Mais j'ai découvert dernièrement une autre forme de DLC, le "DLC de récompense", grâce au système Uplay d'Ubisoft. Mis en place avec Assassin' Creed 2, c'est une sorte de Xbox Live interne juste pour leurs jeux, qui permet, après avoir débloqué certains succès, d'avoir des points de la même manière que sur 360, et de les échanger contre des DLC gratuitement. Sur AC2, ça va même jusqu'à offrir un niveau supplémentaire, en plus de costume et autres objets bonus. C'est plutôt bien fichus, ça motive le joueur à finir le jeu dans tous ses recoins, et on obtient suffisament de points pour acheter tous les bonus disponibles. Et ça va continuer avec leurs prochains gros jeux comme Splinter Celle Conviction ou encore R.U.S.E... Une attention bienvenue...

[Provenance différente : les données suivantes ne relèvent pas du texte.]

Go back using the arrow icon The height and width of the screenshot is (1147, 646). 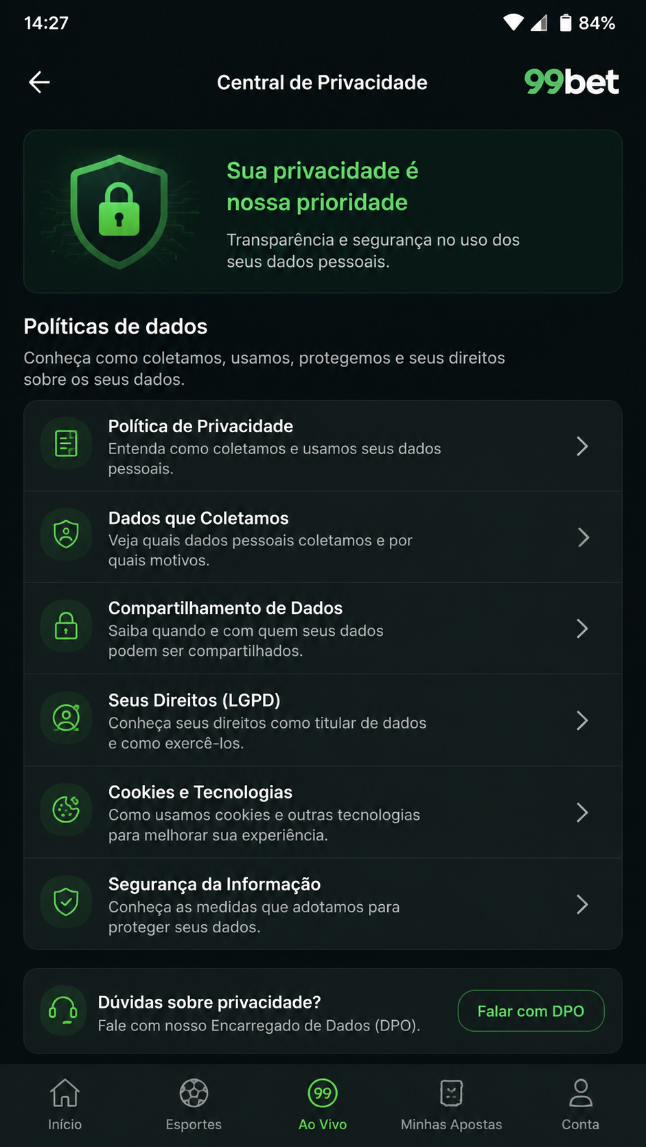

Bon, je fais l'impasse sur d'autres choses, comme les DLC pour avatars sur 360, je pense que tout le monde a pigé que c'était n'importe quoi.

NB: cet article peut subir nombre de modifications et ne constitue que mon avis. Je mettrais à jour, peut-être, si il y a des réclamations ou encore des insultes (qui d'ailleurs, rebondissent sur mon corps comme des mojitos allégés).